Growth Hormone/IGF-1 Signaling Pathway Transduction

Growth hormone (GH), which is also known as somatotropin, and insulin-like growth factor 1 (IGF-1 or IGF-I) exert a myriad of pleiotropic effects via a number of similar and distinct intracellular signalling pathways.

The powerful effect of reduced GH activity on lifespan extension in mice has generated the hypothesis that pharmaceutically inhibiting, rather than increasing, GH action might delay aging.

One of the main actions common to GH and IGF-1 is the promotion of growth. GH and IGF-1 act very differently on glucose and lipid metabolism; GH blocks insulin action, promotes lipolysis and impedes lipogenesis, whereas IGF-1 has opposing effects.

Growth hormone (GH) signals through the GH receptor-associated tyrosine kinase JAK2. Growth hormone binding to its membrane-bound receptor enhances binding of JAK2 to the GHR, activates JAK2, and stimulates tyrosyl phosphorylation of both JAK2 and GHR. The activated JAK2/GHR complex recruits a variety of signaling proteins, thereby initiating multiple signaling pathways and cellular responses.

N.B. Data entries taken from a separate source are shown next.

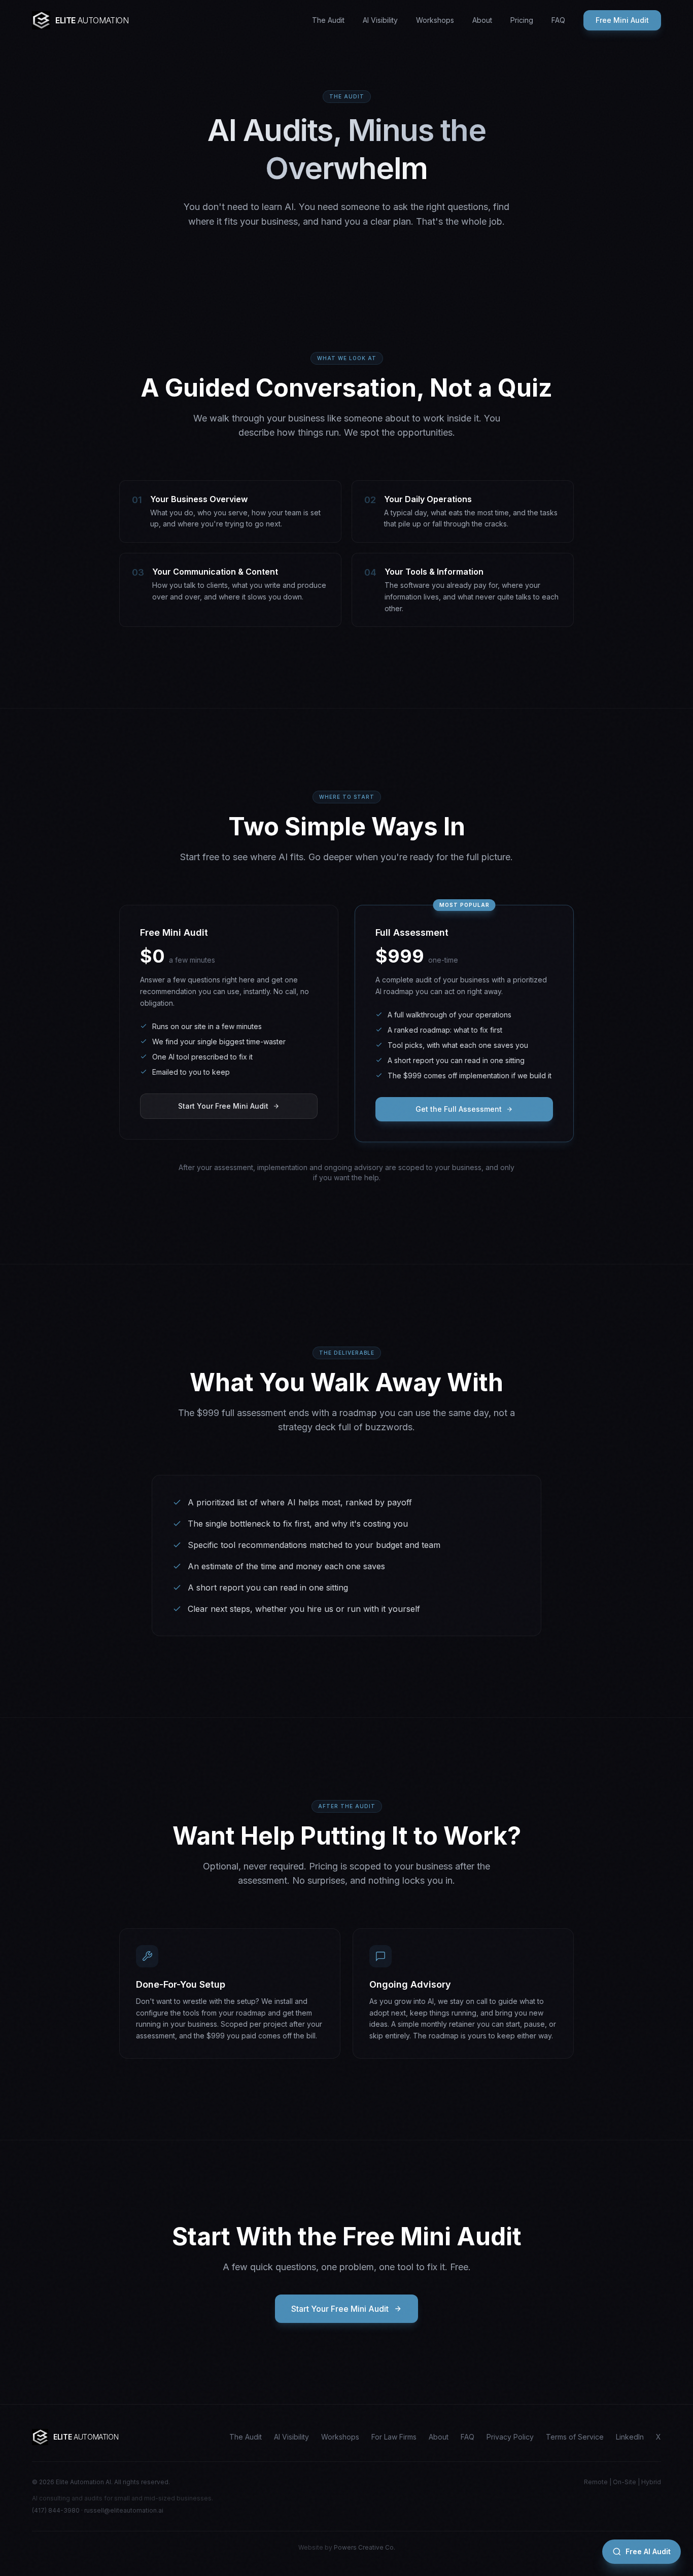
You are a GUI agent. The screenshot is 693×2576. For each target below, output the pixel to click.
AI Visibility (380, 20)
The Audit (328, 20)
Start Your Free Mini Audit (223, 1106)
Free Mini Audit (622, 20)
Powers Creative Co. (364, 2547)
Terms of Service (575, 2436)
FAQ (558, 20)
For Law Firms (394, 2436)
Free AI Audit (648, 2551)
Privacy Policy (510, 2436)
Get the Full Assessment (458, 1109)
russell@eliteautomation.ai (123, 2510)
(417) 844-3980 (56, 2510)
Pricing (521, 20)
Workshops (435, 20)
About (482, 20)
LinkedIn (630, 2436)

These proteins and transduction pathways include:
1) Stat transcription factors implicated in the expression of multiple genes, including the gene encoding insulin-like growth factor 1;
2) Shc adapter proteins that lead to activation of the grb2-SOS-Ras-Raf-MEK-ERK1,2 pathway;
3) Insulin receptor substrate proteins implicated in the phosphatidylinositol-3-kinase and Akt pathway;
4) Signal regulatory protein α, a transmembrane scaffold protein that recruits proteins including the tyrosine phosphatase SHP2;
5) SH2B1, a scaffold protein that can activate JAK2 and enhance GH regulation of the actin cytoskeleton.

Growth hormone is used to promote growth of short-statured children, and it's also used in the USA for the treatment of adult GH deficiency and for human immunodeficiency virus-associated wasting. Potential future uses of GH include suppression of chronic hypercatabolism, acceleration of healing in pediatric burn patients and treatment of some forms of infertility.

However, GH has also been linked to negative activities. In two large European studies, increased mortality was detected when critically ill patients with acute catabolism were placed on growth hormone therapy. In addition, growth hormone promotes insulin resistance and has been associated with retinal neovascularization and nephropathy, two debilitating complications of diabetes.

growth hormone/IGF-1 signaling transduction pathway

References

1. Carter-Su, C., Schwartz, J., & Argetsinger, L. S. (2016). Growth hormone signaling pathways. Growth Hormone & IGF Research, 28, 11-15.
2. Herrington, J., & Carter-Su, C. (2001). Signaling pathways activated by the growth hormone receptor. Trends in Endocrinology & Metabolism, 12(6), 252-257.
3. Junnila, R. K., List, E. O., Berryman, D. E., Murrey, J. W., & Kopchick, J. J. (2013). The GH/IGF-1 axis in ageing and longevity. Nature Reviews Endocrinology, 9(6), 366-376.